低温是限制葡萄生产的主要胁迫因子，CBF是低温诱导信号转导途径的关键转录因子，且肌醇半乳糖合成酶（GolS）途经形成的寡糖是植物重要的低温保护剂。我们前期研究发现H2S介导GolS途径促进寡糖合成，提高了葡萄耐低温胁迫能力；并伴随有VvCBF3和VvGolS1基因表达增加。由于VvGolS1启动子含有与CBF结合的顺式元件，且酵母单杂交显示VvCBF3可以结合VvGolS1的启动子，表明VvCBF3可能转录调控VvGolS1基因表达。本项目拟在以上基础上，利用酵母单杂交、凝胶阻滞、染色质免疫沉淀和瞬时转录激活等方法，剖析VvCBF3与VvGolS1启动子元件的相互作用，以期阐明VvCBF3调控VvGolS基因表达的分子基础；以抗冷葡萄品种、VvCBF3过表达和缺失体植株为材料，检测H2S供体和清除剂对VvGolS1表达和下游寡糖含量的影响，为解析H2S在葡萄低温应答的作用机制奠定基础。
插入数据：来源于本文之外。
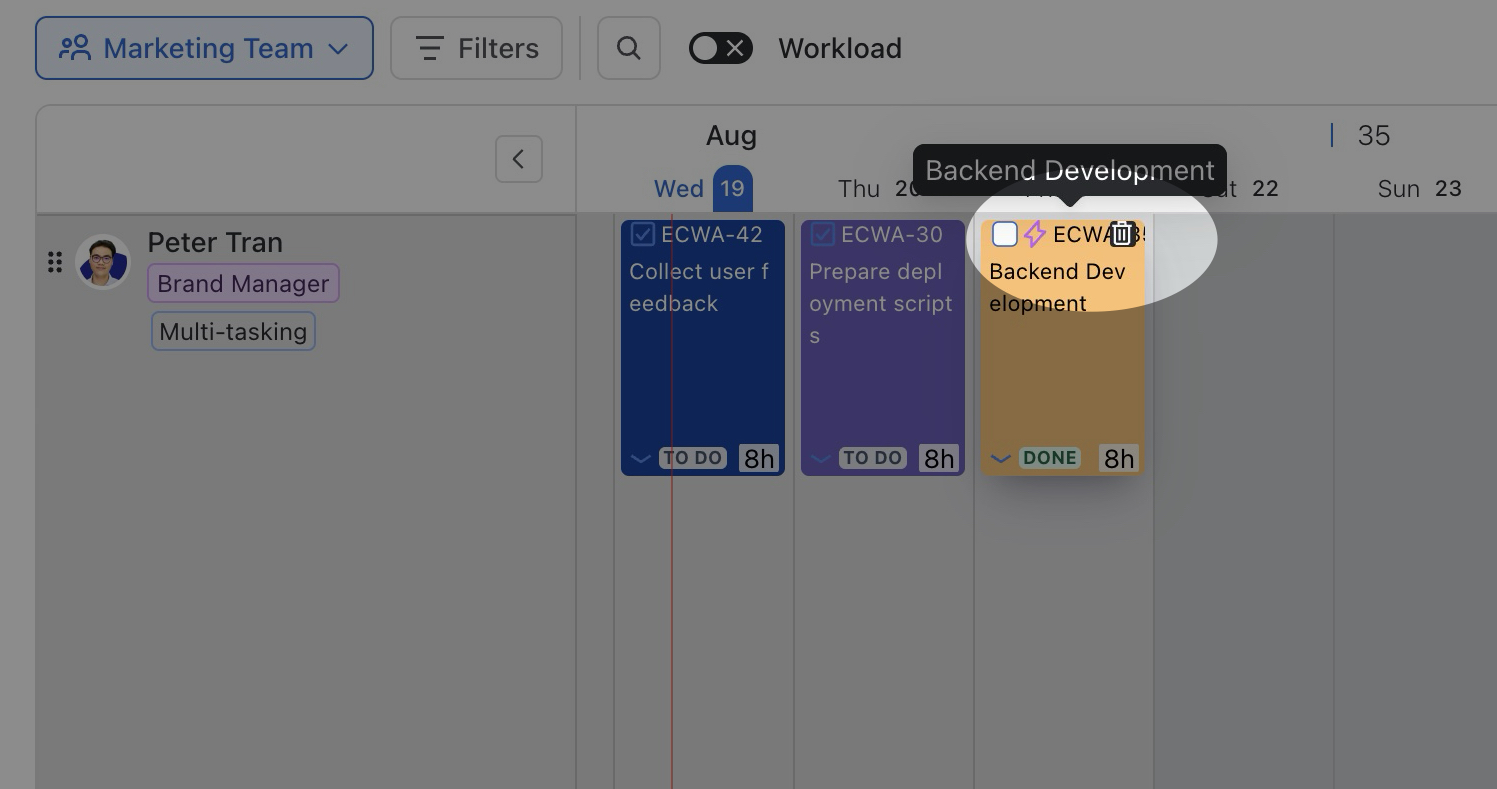Click the people icon in Marketing Team button
This screenshot has width=1497, height=789.
75,48
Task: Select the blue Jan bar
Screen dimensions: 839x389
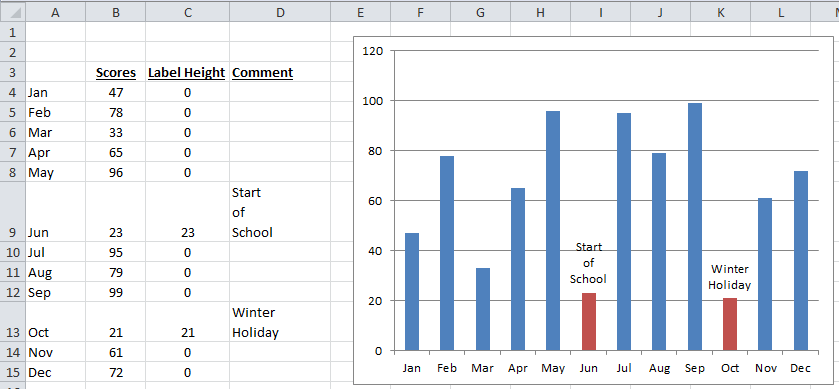Action: coord(412,292)
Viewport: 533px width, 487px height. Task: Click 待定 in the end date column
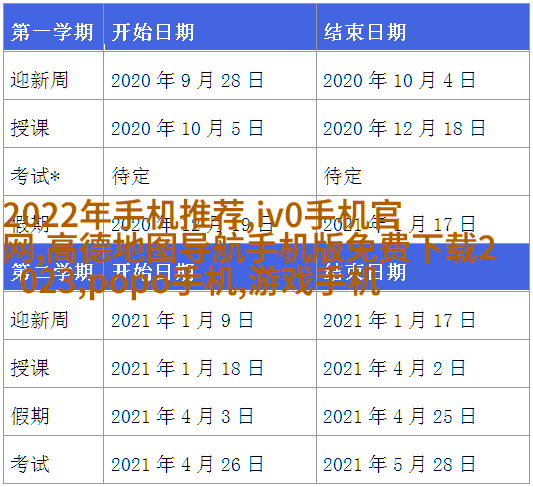pos(343,176)
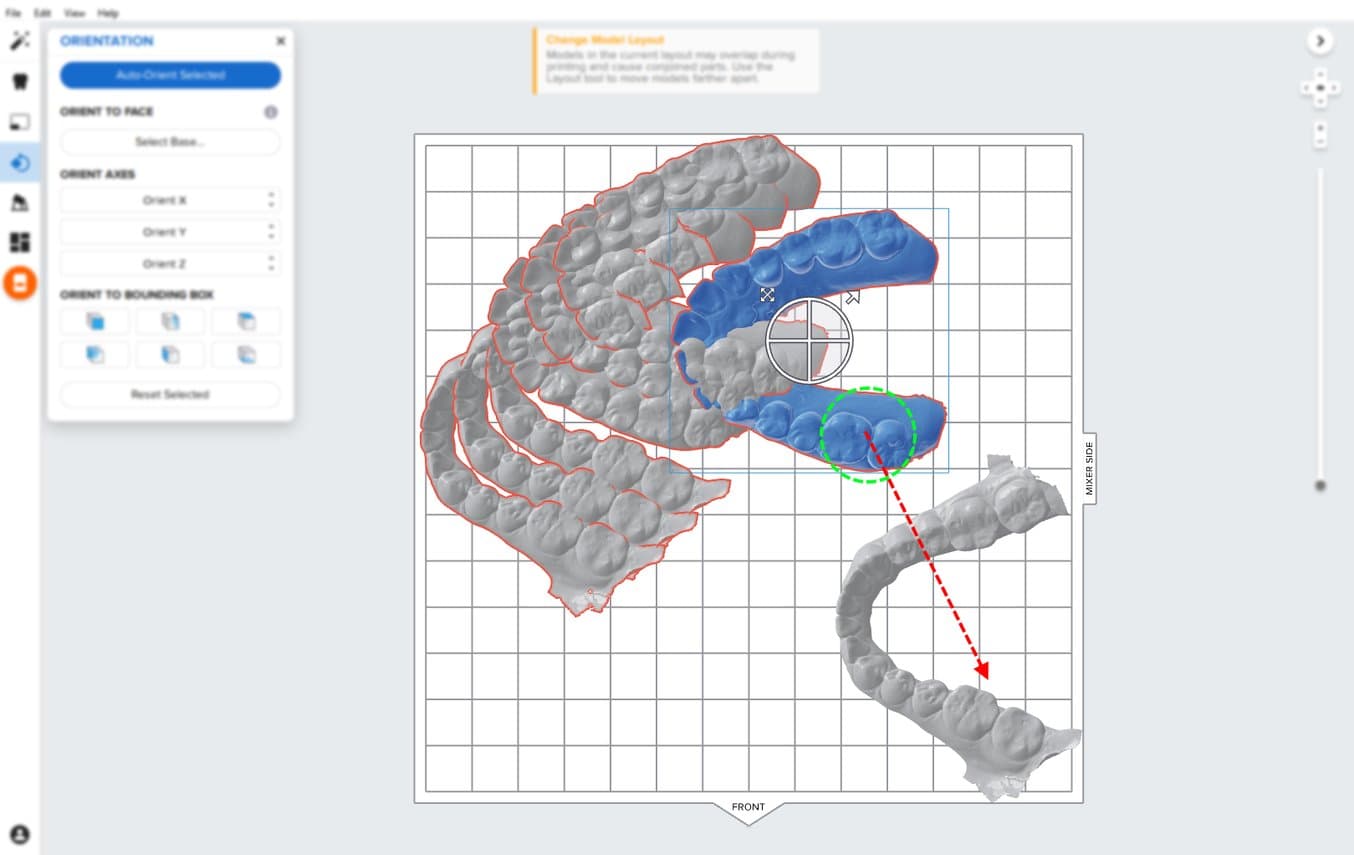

Cold stress limits the grape production. In cold signaling pathway, CBF3 is believed a key transcriptional factor. In addition, the raffinose oligosaccharides synthesized by galactinol synthase（GolS） plays a important role in cryoprotection of plants in responding to cold. As found in our former work, hydrogen sulfide (H2S) functions in cold resistance by increasing oligosaccharides levels of GolS and inducing the expression of VvCBF3 and VvGolS1 in grape. Sequencing analysis revealed that there is CBF/DREB binding area in the promoter of VvGolS1, and the yeast one hybrid experiment indicated that VvCBF3 could directly interact with the promoter of VvGolS1. In order to analyze whether VvCBF3 interacts with VvGolS promoter element and its effect on the regulation of gene expression, the interaction between them was tested by yeast one hybrid, EMSA, CHIP and transient transcription activation assays. In further, the tissues from cold resistance cultivar and the VvCBF3 over-expression plants were used to examine the effect of H2S donor and clearing agent on the expression of VvGolS1 and the downstream oligosaccharide production. Our results provide evidence demonstrating the regulated function of VvGolS in H2S-mediated cold stress resistance and cold signaling in grape plants.